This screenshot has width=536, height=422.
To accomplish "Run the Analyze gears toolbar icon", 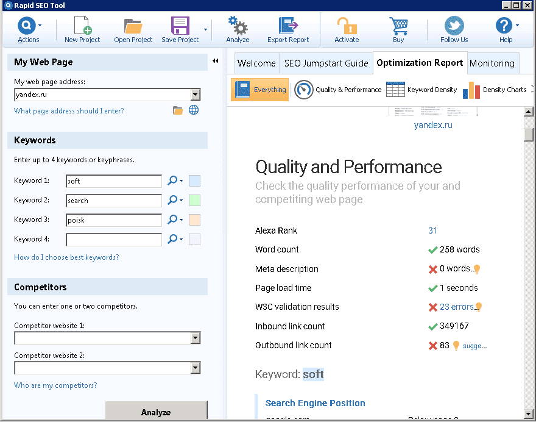I will (x=238, y=26).
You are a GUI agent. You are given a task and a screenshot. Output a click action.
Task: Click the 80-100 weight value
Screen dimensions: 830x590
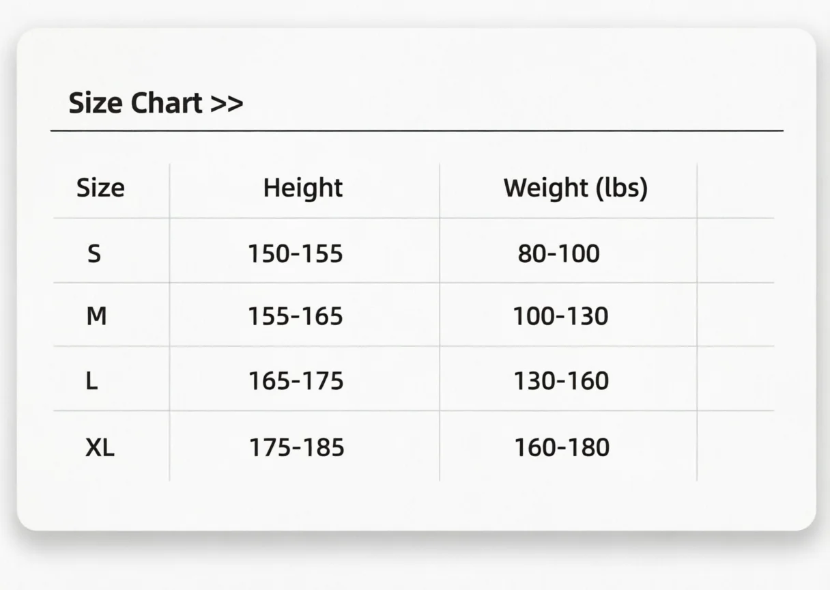click(x=559, y=254)
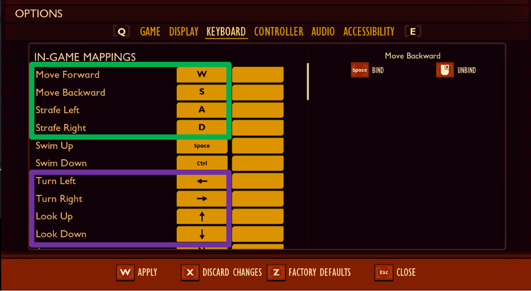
::::
### GIVEN PROBLEM
Starting at the line that contains "You are a GUI" and ending at the end of the listing, reproduce the lines with "weight" swapped for "price" and nothing else changed. Leave the pictures out of your answer.

### EXERCISE RESPONSE
You are a GUI agent. You are given a task and a screenshot. Output a click action.
Task: Click the 80-100 price value
Screen dimensions: 830x590
click(x=559, y=254)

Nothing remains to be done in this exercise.